[Exercise aim] The records that follow are to be transcribed in full, leaving out each picture.

[Source material]
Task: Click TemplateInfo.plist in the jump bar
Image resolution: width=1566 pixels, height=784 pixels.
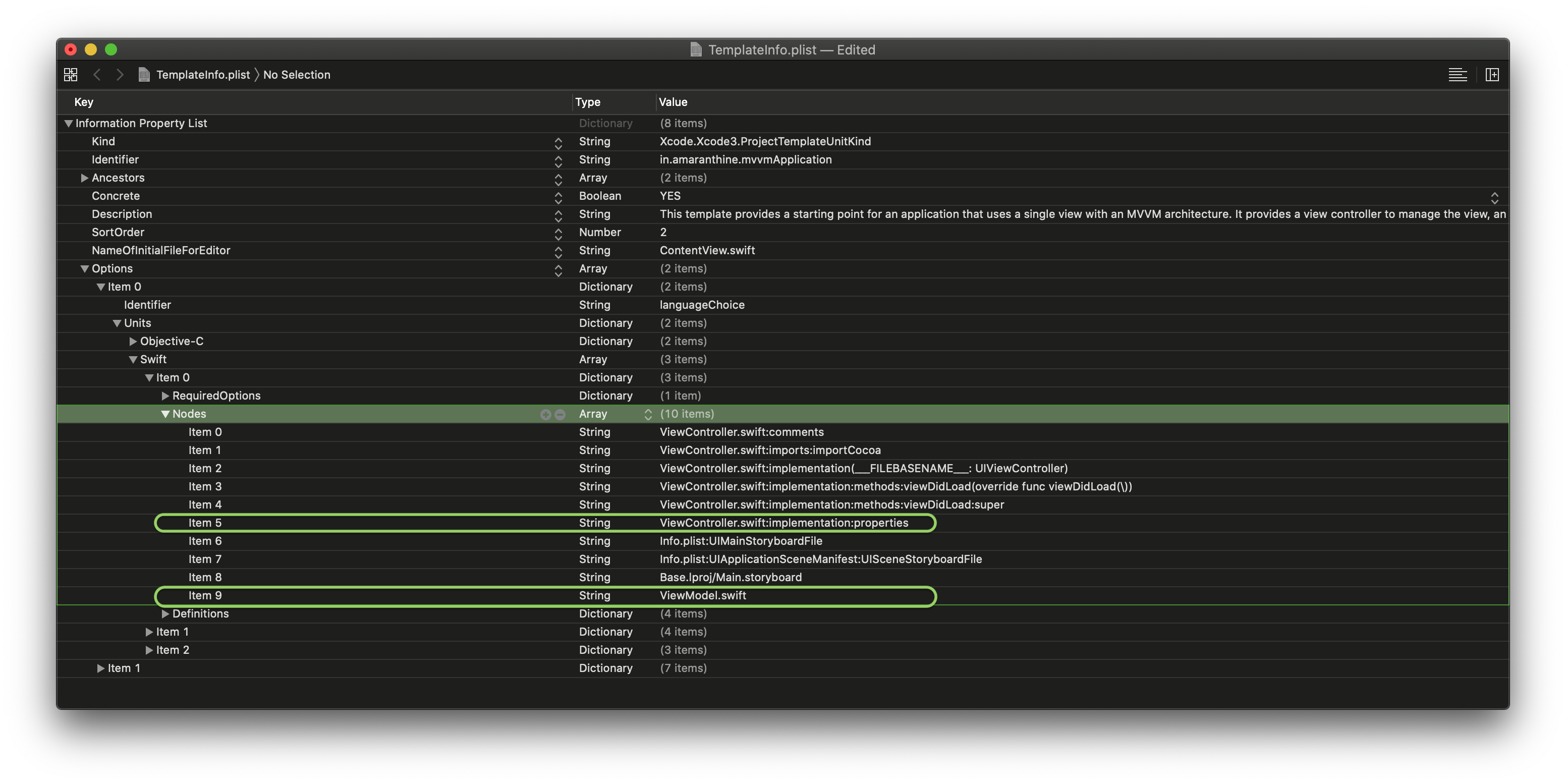Action: (202, 75)
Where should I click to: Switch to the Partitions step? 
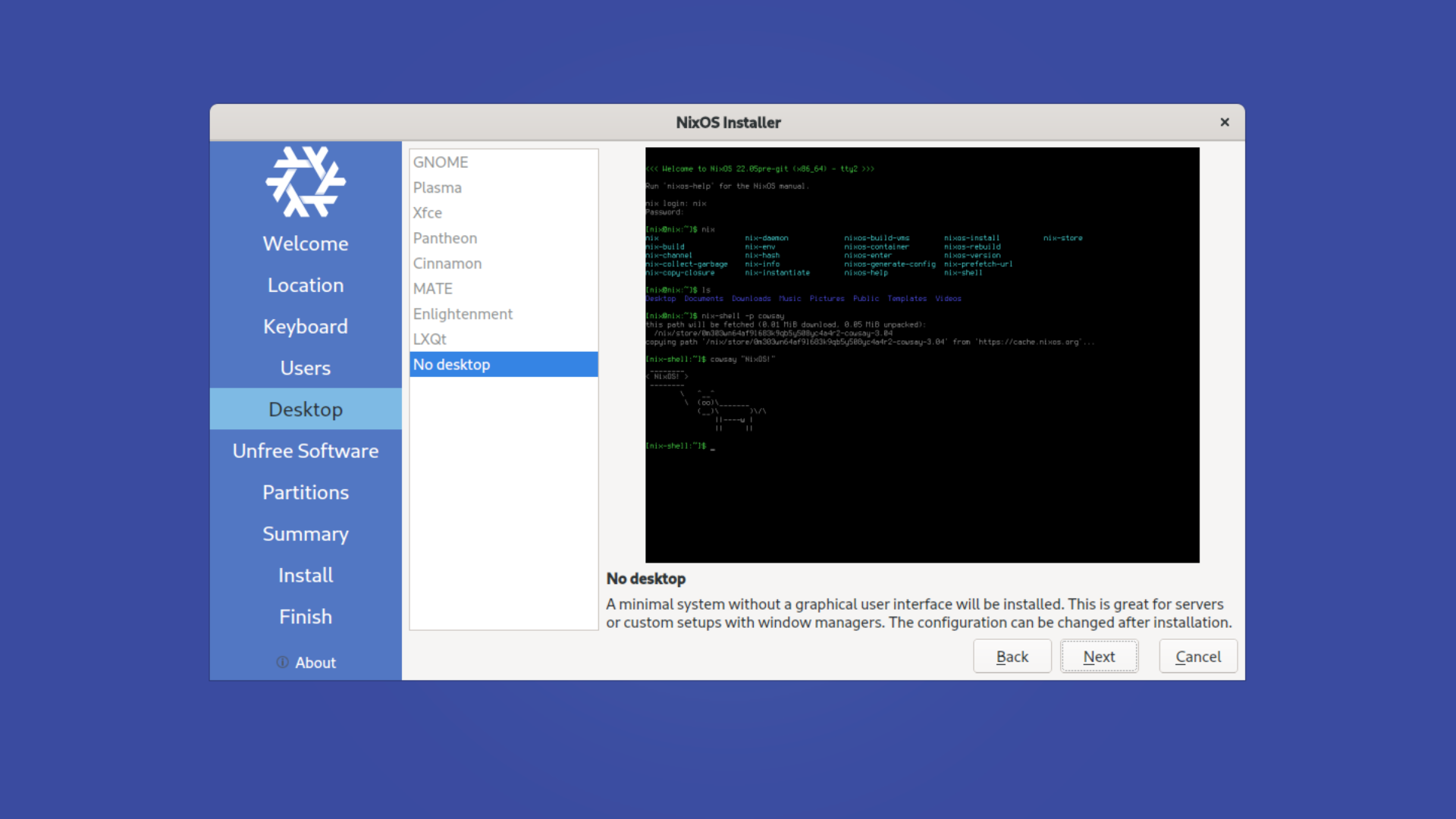[x=306, y=492]
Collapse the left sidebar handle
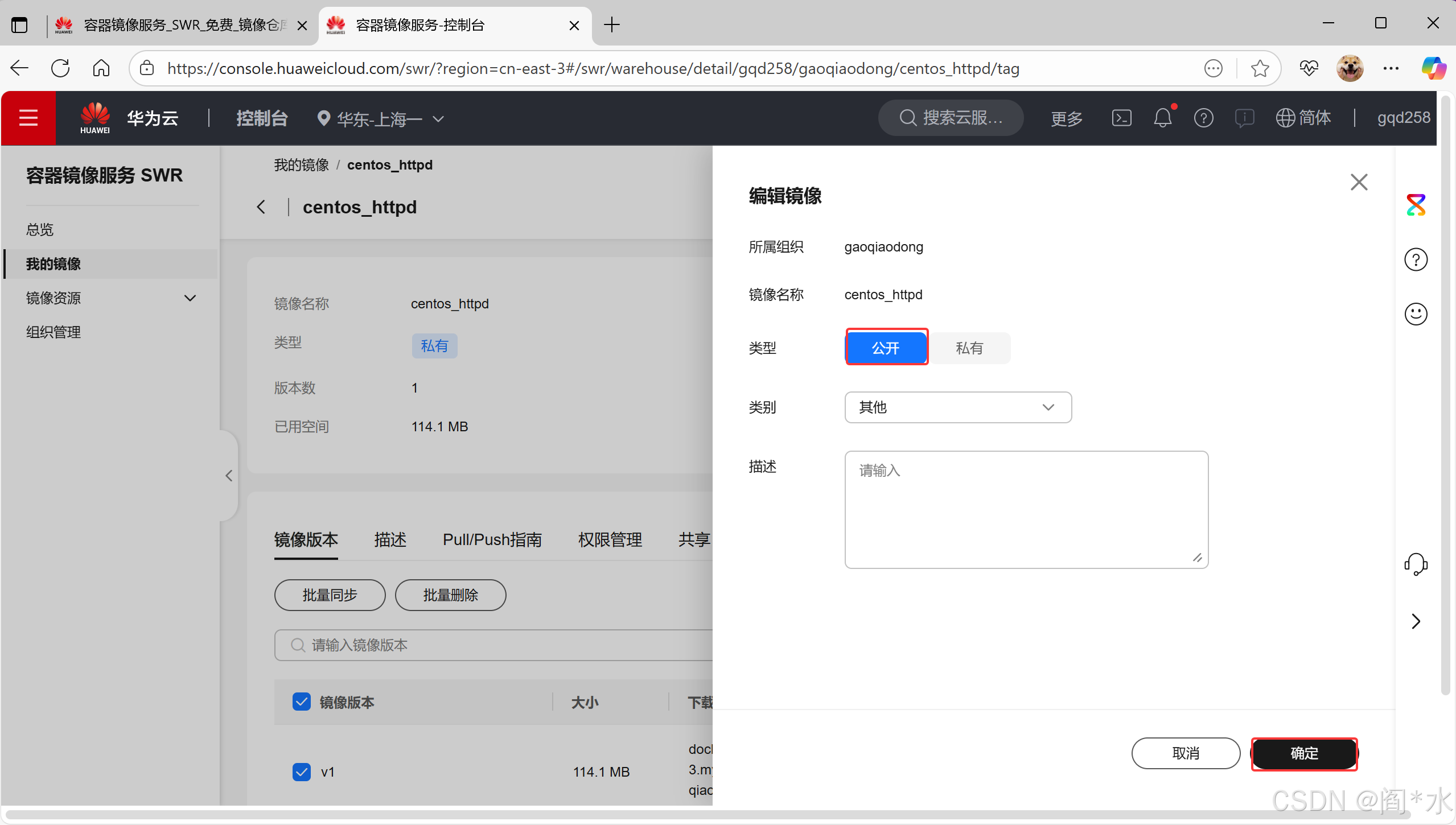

[Answer space]
Task: Click TemplateInfo.plist in the jump bar
Image resolution: width=1566 pixels, height=784 pixels.
Action: (202, 75)
Where should I click to: Switch to the Partitions step? 
[x=306, y=492]
Collapse the left sidebar handle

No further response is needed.